Harder still, mama is out of town long-term on business, so papa had to be there himself to say goodbye...

As mama, I am so so SAD and filled with guilt not being there to say "goodbye" and "I'm sorry," thinking there was something else we could've done or wishing I'd given her an extra treat or cuddle before leaving on business. 

After deciding on becoming rattie parents, we knew we would have to face the challenges, this being one of them. We just didn't know we'd have to face it so soon or in this way. And we've no one else in our close circle of friends/family who are also rattie owners; they just can't seem to understand why we grieve so deeply over "just a rat." But it's nice to know, even if virtually, there are also those out there who understand. Who knew that we'd get so attached to them so quickly...


----------



## AMJ087 (Aug 27, 2008)

I too lost my first boy before a year of age. It was one of the hardest things ive had to do was to say its time. For me though, Pistachio let me know he was done fighting his illness, it was easy to see, but hard to say goodbye. He brought so much love and Joy to my life and started me down this ratty road. I fell in love with him and to this day I still miss him so so much. We do understand your pain and guilt. We know the heartbreak and we are here for support. Im so so sorry you too lost one so terribly young. I know you will find another amazing rat though (they all are  )


----------



## Coolspruce (Mar 29, 2009)

Yeah I made the wonderful discovery about rats in the winter of 09, and then our first devastating loss, of our adopted older one, Rascal, in September 09. Still heartbroken, and if I didn't have 4 other perky little friends I don't know where I'd be. I guess I've learned that our ratties have to be watched closely. Their earthly lives are so short, and we are to make their time here as happy and healthful as possible. Then, if you believe, you have the other side to look forward to, with Nori watching you even now and waiting for your own arrival there. It seems our rat friends have very powerful souls. Let us hope this is true.


----------



## koomber (Oct 13, 2009)

I feel for you. My Girlfriend got me into rats, and we've lost 3 so far (2 due to old age and 1 I've posted about today).
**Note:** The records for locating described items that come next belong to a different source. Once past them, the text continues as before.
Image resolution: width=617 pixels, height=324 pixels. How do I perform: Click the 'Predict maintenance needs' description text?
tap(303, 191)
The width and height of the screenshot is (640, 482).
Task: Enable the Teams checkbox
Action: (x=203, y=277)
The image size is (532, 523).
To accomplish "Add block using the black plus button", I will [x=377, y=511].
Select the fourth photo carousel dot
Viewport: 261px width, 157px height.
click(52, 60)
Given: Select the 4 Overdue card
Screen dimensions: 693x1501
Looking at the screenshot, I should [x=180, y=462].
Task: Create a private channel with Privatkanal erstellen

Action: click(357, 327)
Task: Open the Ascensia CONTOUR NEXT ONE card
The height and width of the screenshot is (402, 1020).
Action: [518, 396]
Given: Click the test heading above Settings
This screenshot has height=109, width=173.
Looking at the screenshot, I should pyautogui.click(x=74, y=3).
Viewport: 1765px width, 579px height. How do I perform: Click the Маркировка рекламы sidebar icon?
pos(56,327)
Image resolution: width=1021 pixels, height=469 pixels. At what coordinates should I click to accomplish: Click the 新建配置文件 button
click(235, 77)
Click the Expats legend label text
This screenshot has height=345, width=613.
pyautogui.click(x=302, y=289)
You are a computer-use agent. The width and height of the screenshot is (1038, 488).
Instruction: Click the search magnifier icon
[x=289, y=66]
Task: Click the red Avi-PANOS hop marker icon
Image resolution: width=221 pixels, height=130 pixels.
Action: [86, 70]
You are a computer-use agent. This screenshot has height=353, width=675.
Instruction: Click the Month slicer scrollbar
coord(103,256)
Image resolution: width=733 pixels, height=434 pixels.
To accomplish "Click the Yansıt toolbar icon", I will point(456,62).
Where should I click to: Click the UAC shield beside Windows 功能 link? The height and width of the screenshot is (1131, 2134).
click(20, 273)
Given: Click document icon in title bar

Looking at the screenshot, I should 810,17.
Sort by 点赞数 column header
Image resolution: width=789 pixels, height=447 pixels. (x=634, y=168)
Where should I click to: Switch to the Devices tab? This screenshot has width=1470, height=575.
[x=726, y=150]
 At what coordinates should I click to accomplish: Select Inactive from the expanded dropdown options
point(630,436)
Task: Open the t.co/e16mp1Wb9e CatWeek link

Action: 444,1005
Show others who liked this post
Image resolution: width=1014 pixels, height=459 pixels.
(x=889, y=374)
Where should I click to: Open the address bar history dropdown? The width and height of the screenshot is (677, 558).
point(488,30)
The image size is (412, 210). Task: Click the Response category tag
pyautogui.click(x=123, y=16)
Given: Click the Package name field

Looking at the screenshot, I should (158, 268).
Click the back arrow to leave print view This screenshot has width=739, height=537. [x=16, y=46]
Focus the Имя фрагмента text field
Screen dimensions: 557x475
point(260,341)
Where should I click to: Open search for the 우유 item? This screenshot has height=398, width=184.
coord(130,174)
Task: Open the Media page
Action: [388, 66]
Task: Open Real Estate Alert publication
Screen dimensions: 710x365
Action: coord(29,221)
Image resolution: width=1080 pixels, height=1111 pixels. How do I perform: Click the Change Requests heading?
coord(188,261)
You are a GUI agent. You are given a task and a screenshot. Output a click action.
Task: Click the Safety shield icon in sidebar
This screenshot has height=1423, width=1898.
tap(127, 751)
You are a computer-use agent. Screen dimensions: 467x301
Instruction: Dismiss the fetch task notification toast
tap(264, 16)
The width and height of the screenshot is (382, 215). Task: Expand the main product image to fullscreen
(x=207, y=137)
Try not to be too upset about being away. Rats are intelligent and Nori will know she was loved and that you loved her.

My deepest sympathy. You didn't mention the others, but love them extra hard, from me and everyone else.


----------



## Gma and Gpa P (Jan 17, 2009)

I'm very sorry for your loss. Please don't fret about not being there when she left your family. She knows how much she was loved.


----------